Numerous assaults work to weaken the wiring in today’s aircraft, from the conditions of flight, such as severe temperature fluctuations, vibration, chafing, and contaminants, to the properties of the wire itself as its insulation becomes dry, brittle, and cracked with age. Two to three hundred miles of wire snake through the frames of some large transport category aircraft. Recent investigations of aircraft with more than 20 years of service found as many as five breaches in the insulation for every thousand feet of wire. The average age of an aircraft in the military fleet is 23 years old. Each breach is a possible flashpoint for an arcing incident such as those implicated in the well-known commercial disasters of TWA flight 800 in 1996 and SwissAir flight 111 in 1998.
The military has lost aircraft as well, and it also feels the weight of gargantuan costs and diminished readiness because of wiring failures. As reported in 2004, the Navy has seen as many as 1,400 mission aborts, 540 of them in flight, caused by wiring problems, and roughly 2 to 3 percent of its fleet grounded for the same reasons.

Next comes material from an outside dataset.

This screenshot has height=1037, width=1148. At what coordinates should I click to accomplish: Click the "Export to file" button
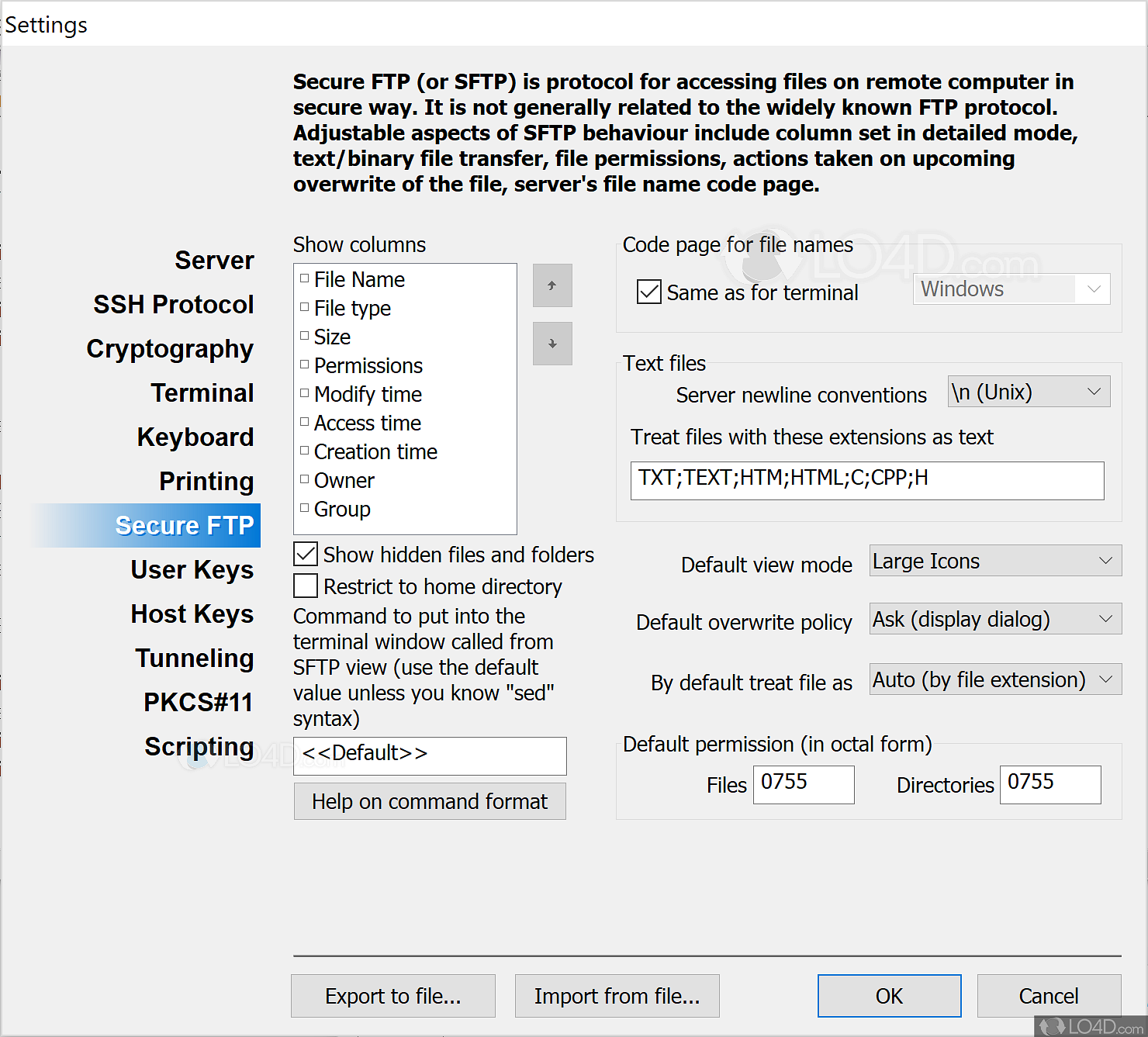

Another issue to be confronted in the years ahead is the threat of tin whiskering. The Restriction of Hazardous Substances (RoHS) directive, which comes into force in July 2006, has caused a shift toward use of pure tin solder. The phenomenon of “whiskering” is the spontaneous growth of elongated single crystals of pure tin that can cause a short. Though the military has been exempted from the RoHS, lead-free commercial components purchased for military use may pose an additional and unpredictable danger to EWIS integrity.
A diligent effort has been mounted to address the growing crisis of aging EWIS in aircraft. However, discovering whether a problem exists and where it lies is exceedingly difficult. Today, there is no “silver bullet,” but several technologies are in use or in development.

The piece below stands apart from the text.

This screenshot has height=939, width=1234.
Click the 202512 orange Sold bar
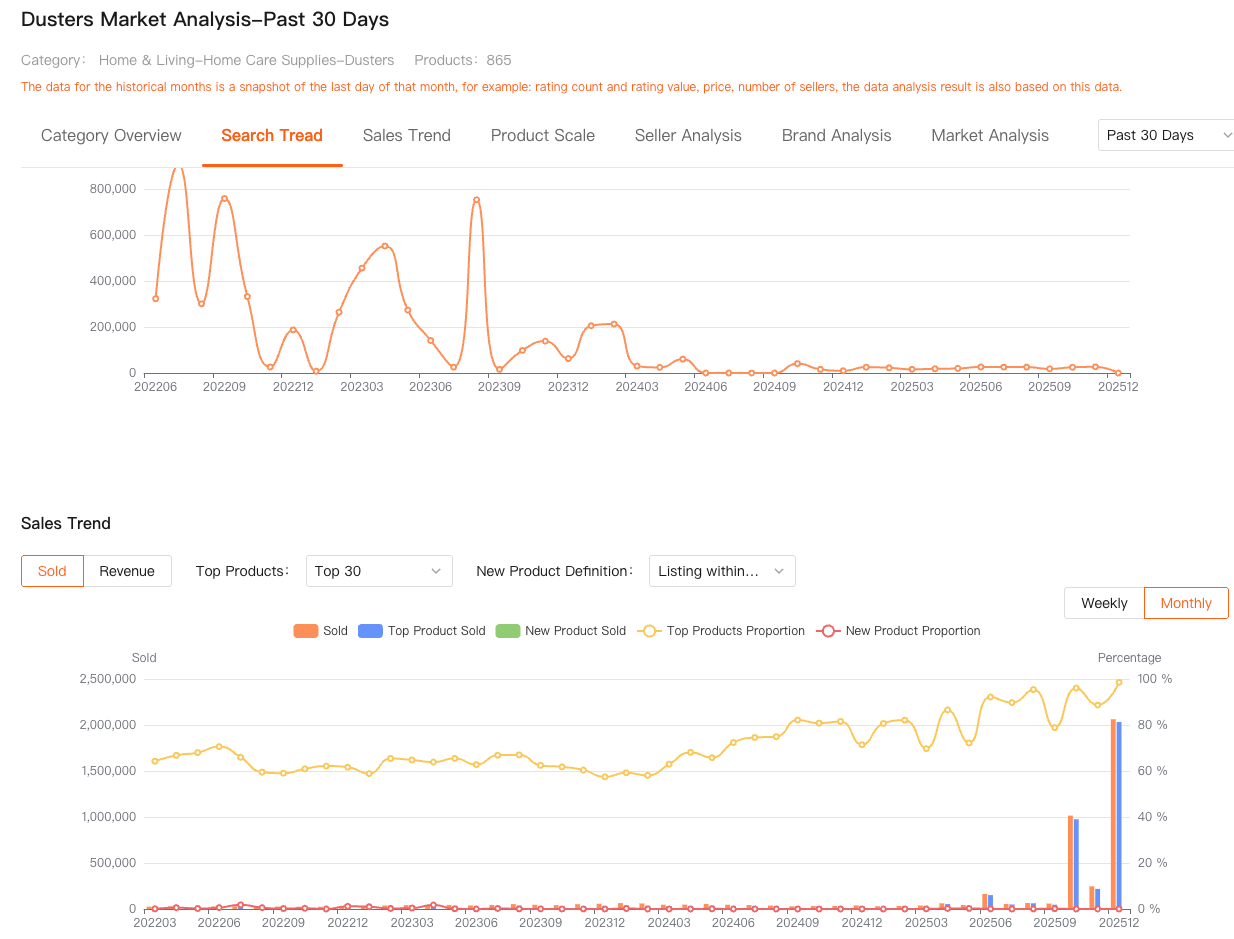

Among the tools available for diagnosis of wiring problems and defects are visual inspection, impedance testing, and reflectometry. Visual examination is a painstaking art in itself. Some breaches in insulating materials are no larger than the head of a pin, some are hidden within bundles and beneath clamps, and vast stretches of wiring are inaccessible without dismantling the aircraft. Impedance testing measures resistance from one end of the wire to the other. Nondestructive resistance tests, using voltage of 28V or less, are available, but the technique requires frequent disconnection and reconnection of cables. Several types of reflectometry have become vital instruments in the suite of tools for diagnosing wiring failures. Reflectometry, sending a pulse down a wire and then studying the peaks and waves of its reflection as it returns, can detect many issues, but it can’t detect looming problems, such as frays, and it is a fairly difficult technique to master. All of these methods are less than perfect in both their effectiveness and practicality, but newer versions are under development.
The best hope for solutions to aging wiring systems lies in the immediate future. Live-wire testing of aircraft EWIS during flight will detect intermittent faults that cannot be located during maintenance on the ground. Arc Fault Circuit Interrupter technology will provide additional safety measures when a fault occurs. Nanoscale sensors embedded within emerging smart wire systems will detect and correct faults in real time. Fiber optics and wireless technologies will eventually replace sections of bulky wiring systems. While these and other techniques are being developed and tested, fleets must rely on diligent application of the array of available diagnostic technologies.